Satema is a sub-prefecture of Basse-Kotto in the Central African Republic.

== Geography ==
The city is located on the right bank and facing the rapids of the Ubangi River, which is the border with Congo DRC. Towards the North, a rural track connects the locality with the RN2 national road at the locality of Dimbi.

== History ==
On August 15, 1891, during the Gaillard expedition, the gunboat Le Ballay sank in the rapids of Satéma. The administrative control point of Satema was created on July 9, 1982 in the municipality of Kotto-Oubangui. In 2002, the locality is erected in sub-prefecture.
=== Civil war ===
In early January 2013, Séléka rebels arrived in Satema following withdrawal of armed forces. They kidnapped a woman and pillaged several building including state institutions and the Catholic Church. In November 2016 it was reported that Satema was under the control of the rebel group known as the Union for Peace in the Central African Republic.
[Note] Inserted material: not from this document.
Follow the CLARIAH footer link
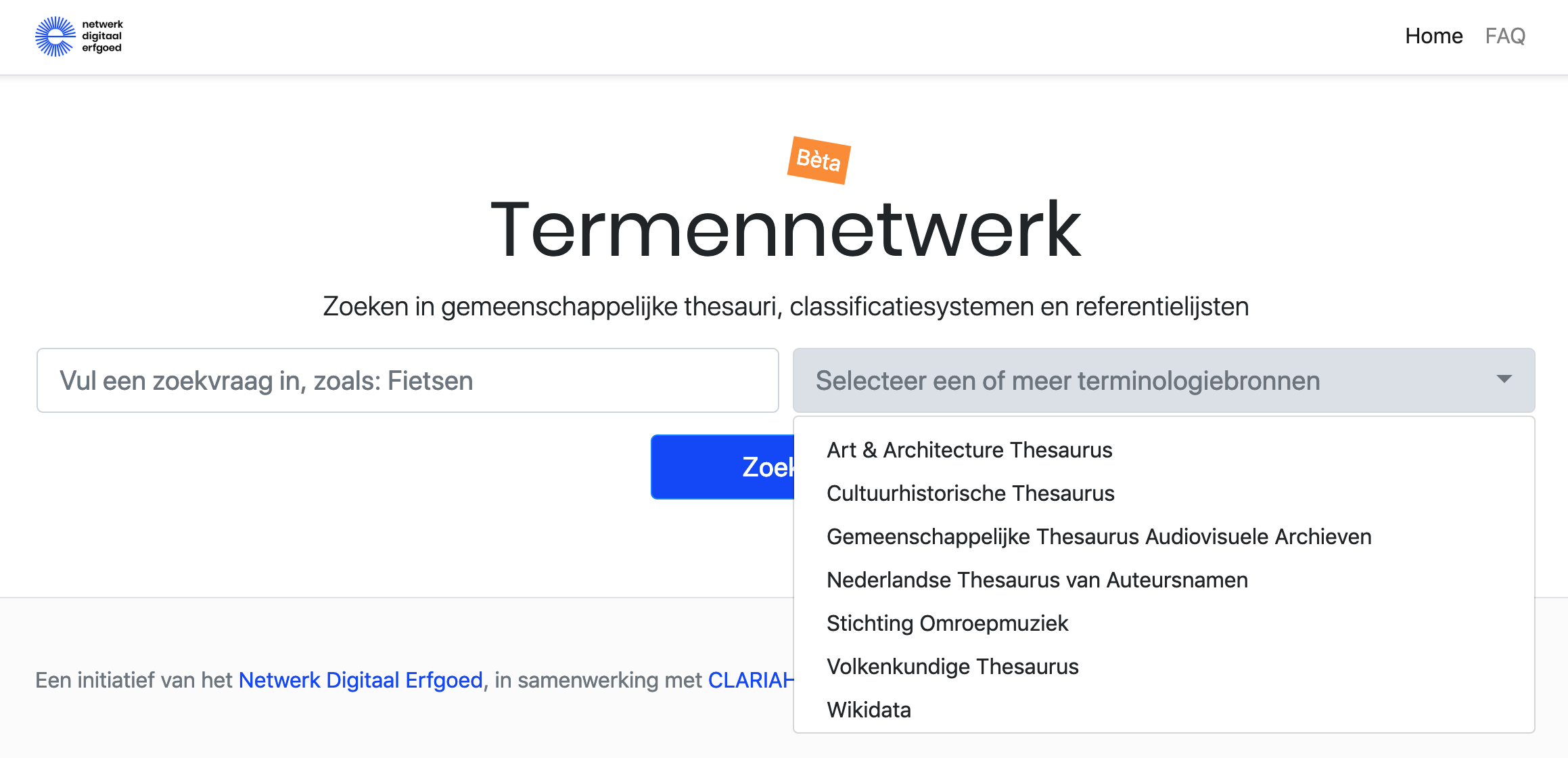The width and height of the screenshot is (1568, 758). 750,680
Since at least 2017, it is under control of anti-balaka militias which reportedly as of 2019 engage in forced marriage, kidnappings and ritual killings in the subprefecture. On 4 April 2021 it was reported that 50 Anti-balaka fighters led by General Ndagou with automatic weapons were based in Satema.

== Economy ==
The sub-prefecture is located in a zone of maize, cassava, peanut and rice food crops. Commercial crops are cotton, tobacco and coffee.